W lutym miałam też sporo pracy związanej z moim sklepem. Ogromnie cieszą mnie wysyłane przez Was mejle i wszystkie zdjęcia Waszych otrzymanych organizerów na Instagramie, na których mnie oznaczacie. Przypominam też o hasztagach #organizerdesignyourlife i #designyourlifeplanner.

Insta-luty - Designyourlife.pl

Insta-luty - Designyourlife.pl

 

Uwielbiam spędzanie wolnego czasu w domu, wspólne gotowanie, oglądanie filmów i zwyczajne zaleganie na kanapie… ale trzeba zachować równowagę. Postanowiliśmy wybywać z domu więcej – gdy tylko czas pozwoli – bo niestety, liczne obowiązki utrudniają nam prowadzenie bujnego życia towarzyskiego.

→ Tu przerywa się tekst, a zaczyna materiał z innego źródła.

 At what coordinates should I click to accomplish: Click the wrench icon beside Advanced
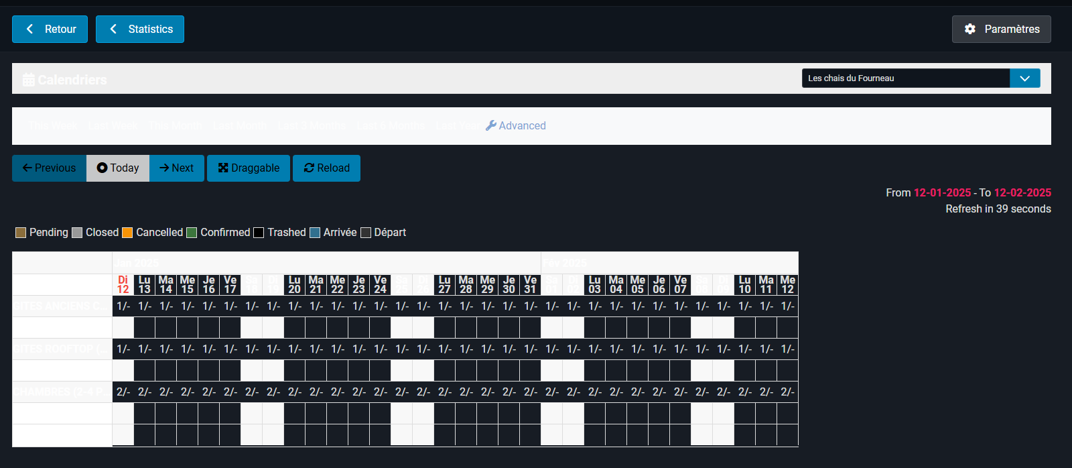[x=491, y=125]
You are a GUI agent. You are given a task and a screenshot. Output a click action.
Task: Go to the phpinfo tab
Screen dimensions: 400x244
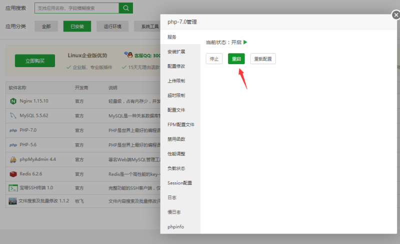pos(176,226)
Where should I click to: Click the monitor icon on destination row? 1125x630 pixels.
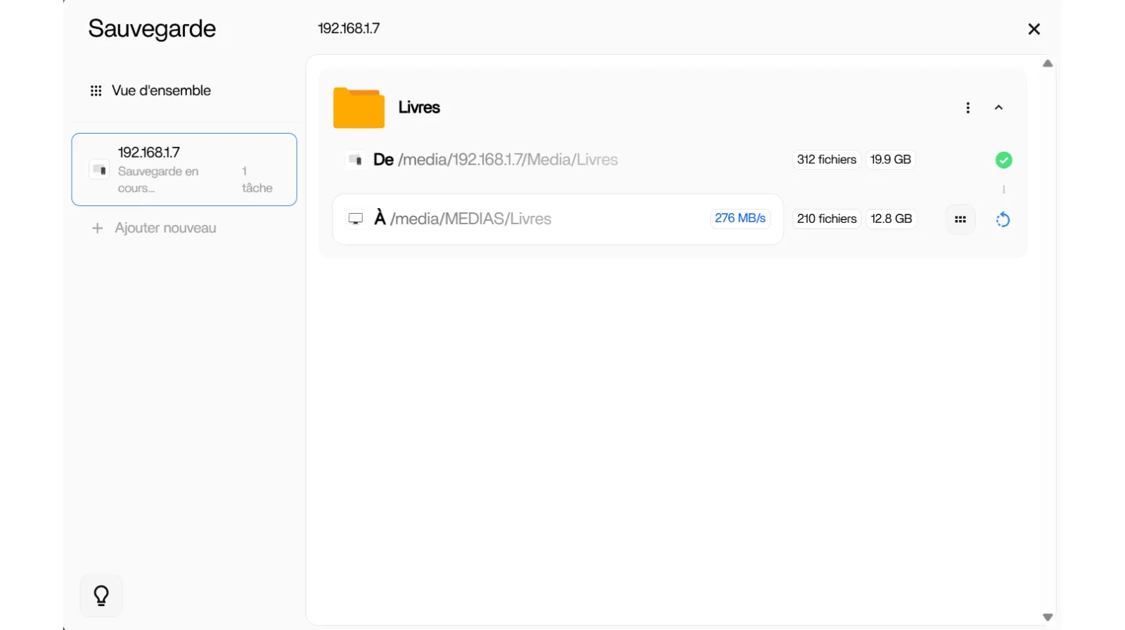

Insta-luty - Designyourlife.pl

 

Udało się na szczęście wygospodarować kilka wieczorów na kino, dobre jedzenie i bilarda…

Insta-luty - Designyourlife.pl

 

…a także dwie długie noce spędzone z przyjaciółmi przy grach planszowych.

Insta-luty - Designyourlife.pl

 

Pod zdjęciami na Instagramie mam od Was mnóstwo planszówkowych rekomendacji, za które bardzo Wam dziękuję! Jestem świeżakiem w tym temacie, więc wszystkie je dopiero powoli poznaję. Jak na razie najbardziej spodobała mi się gra Carcassonne, a na swoją kolej czekają Osadnicy i Agricola.

Insta-luty - Designyourlife.pl

 

Nie zapominam o moich 10 kreatywnych wyzwaniach na zimę i staram się je kolejno realizować. Na moje nieszczęście, makaroniki okazały się smakować naprawdę fantastycznie i mogłabym zrezygnować dla nich ze wszystkich innych słodyczy. Jak na razie udało mi się je znaleźć tylko w jednym miejscu w Katowicach – w cukierni „Krakowskie wypieki” na Dworcu. Ktoś wie gdzie jeszcze je kupię w niedalekiej okolicy?

Insta-luty - Designyourlife.pl

Insta-luty - Designyourlife.pl

 

Na drugim miejscu pod względem ilości otrzymanych lajków znalazło się nasze słitaśne walentynkowe selfie.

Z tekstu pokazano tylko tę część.